RECORDS SHOWN Start Marker

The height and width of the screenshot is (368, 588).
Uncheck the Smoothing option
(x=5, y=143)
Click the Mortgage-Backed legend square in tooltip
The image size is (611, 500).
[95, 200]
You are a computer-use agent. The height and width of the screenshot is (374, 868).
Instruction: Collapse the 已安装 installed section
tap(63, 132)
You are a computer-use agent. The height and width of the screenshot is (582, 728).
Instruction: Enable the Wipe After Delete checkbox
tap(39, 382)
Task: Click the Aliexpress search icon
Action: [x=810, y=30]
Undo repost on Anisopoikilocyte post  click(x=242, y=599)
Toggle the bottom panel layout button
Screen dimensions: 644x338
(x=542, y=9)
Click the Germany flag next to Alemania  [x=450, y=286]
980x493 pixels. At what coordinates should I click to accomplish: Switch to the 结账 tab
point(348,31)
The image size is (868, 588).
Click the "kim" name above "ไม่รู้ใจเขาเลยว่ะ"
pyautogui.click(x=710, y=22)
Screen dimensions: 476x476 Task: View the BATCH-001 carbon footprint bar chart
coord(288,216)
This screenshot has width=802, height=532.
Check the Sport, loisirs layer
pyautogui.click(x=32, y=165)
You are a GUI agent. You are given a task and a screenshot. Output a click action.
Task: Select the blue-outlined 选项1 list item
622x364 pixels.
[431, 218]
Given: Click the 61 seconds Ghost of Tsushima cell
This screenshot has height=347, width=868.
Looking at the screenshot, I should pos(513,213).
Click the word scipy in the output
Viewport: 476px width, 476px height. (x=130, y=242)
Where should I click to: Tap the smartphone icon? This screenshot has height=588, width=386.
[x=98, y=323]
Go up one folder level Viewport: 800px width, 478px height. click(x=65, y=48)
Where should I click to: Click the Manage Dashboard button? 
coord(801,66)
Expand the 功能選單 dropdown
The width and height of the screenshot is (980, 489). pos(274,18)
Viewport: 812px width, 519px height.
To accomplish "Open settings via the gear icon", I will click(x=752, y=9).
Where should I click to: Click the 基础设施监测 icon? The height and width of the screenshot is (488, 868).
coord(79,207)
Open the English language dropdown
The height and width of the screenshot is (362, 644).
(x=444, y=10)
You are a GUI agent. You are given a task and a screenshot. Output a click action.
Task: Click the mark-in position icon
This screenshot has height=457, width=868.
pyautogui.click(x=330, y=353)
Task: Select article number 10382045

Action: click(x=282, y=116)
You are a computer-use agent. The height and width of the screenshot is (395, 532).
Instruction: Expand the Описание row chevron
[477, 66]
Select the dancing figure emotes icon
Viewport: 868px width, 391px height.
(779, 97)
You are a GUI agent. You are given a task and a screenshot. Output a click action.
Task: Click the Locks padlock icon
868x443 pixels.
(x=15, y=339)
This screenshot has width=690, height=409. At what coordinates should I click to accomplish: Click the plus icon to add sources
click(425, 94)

RECORDS SHOWN End Marker

▸ **WHAT THE EXERCISE ASKS**: Word for word, write out every entry shown above.

▸ **TASK SOLUTION**:
The height and width of the screenshot is (368, 588).
Uncheck the Smoothing option
(x=5, y=143)
Click the Mortgage-Backed legend square in tooltip
The image size is (611, 500).
[95, 200]
You are a computer-use agent. The height and width of the screenshot is (374, 868).
Instruction: Collapse the 已安装 installed section
tap(63, 132)
You are a computer-use agent. The height and width of the screenshot is (582, 728).
Instruction: Enable the Wipe After Delete checkbox
tap(39, 382)
Task: Click the Aliexpress search icon
Action: [x=810, y=30]
Undo repost on Anisopoikilocyte post  click(x=242, y=599)
Toggle the bottom panel layout button
Screen dimensions: 644x338
(x=542, y=9)
Click the Germany flag next to Alemania  [x=450, y=286]
980x493 pixels. At what coordinates should I click to accomplish: Switch to the 结账 tab
point(348,31)
The image size is (868, 588).
Click the "kim" name above "ไม่รู้ใจเขาเลยว่ะ"
pyautogui.click(x=710, y=22)
Screen dimensions: 476x476 Task: View the BATCH-001 carbon footprint bar chart
coord(288,216)
This screenshot has width=802, height=532.
Check the Sport, loisirs layer
pyautogui.click(x=32, y=165)
You are a GUI agent. You are given a task and a screenshot. Output a click action.
Task: Select the blue-outlined 选项1 list item
622x364 pixels.
[431, 218]
Given: Click the 61 seconds Ghost of Tsushima cell
This screenshot has height=347, width=868.
Looking at the screenshot, I should pos(513,213).
Click the word scipy in the output
Viewport: 476px width, 476px height. (x=130, y=242)
Where should I click to: Tap the smartphone icon? This screenshot has height=588, width=386.
[x=98, y=323]
Go up one folder level Viewport: 800px width, 478px height. click(x=65, y=48)
Where should I click to: Click the Manage Dashboard button? 
coord(801,66)
Expand the 功能選單 dropdown
The width and height of the screenshot is (980, 489). pos(274,18)
Viewport: 812px width, 519px height.
To accomplish "Open settings via the gear icon", I will click(x=752, y=9).
Where should I click to: Click the 基础设施监测 icon? The height and width of the screenshot is (488, 868).
coord(79,207)
Open the English language dropdown
The height and width of the screenshot is (362, 644).
(x=444, y=10)
You are a GUI agent. You are given a task and a screenshot. Output a click action.
Task: Click the mark-in position icon
This screenshot has height=457, width=868.
pyautogui.click(x=330, y=353)
Task: Select article number 10382045

Action: click(x=282, y=116)
You are a computer-use agent. The height and width of the screenshot is (395, 532).
Instruction: Expand the Описание row chevron
[477, 66]
Select the dancing figure emotes icon
Viewport: 868px width, 391px height.
(779, 97)
You are a GUI agent. You are given a task and a screenshot. Output a click action.
Task: Click the Locks padlock icon
868x443 pixels.
(x=15, y=339)
This screenshot has width=690, height=409. At what coordinates should I click to accomplish: Click the plus icon to add sources
click(425, 94)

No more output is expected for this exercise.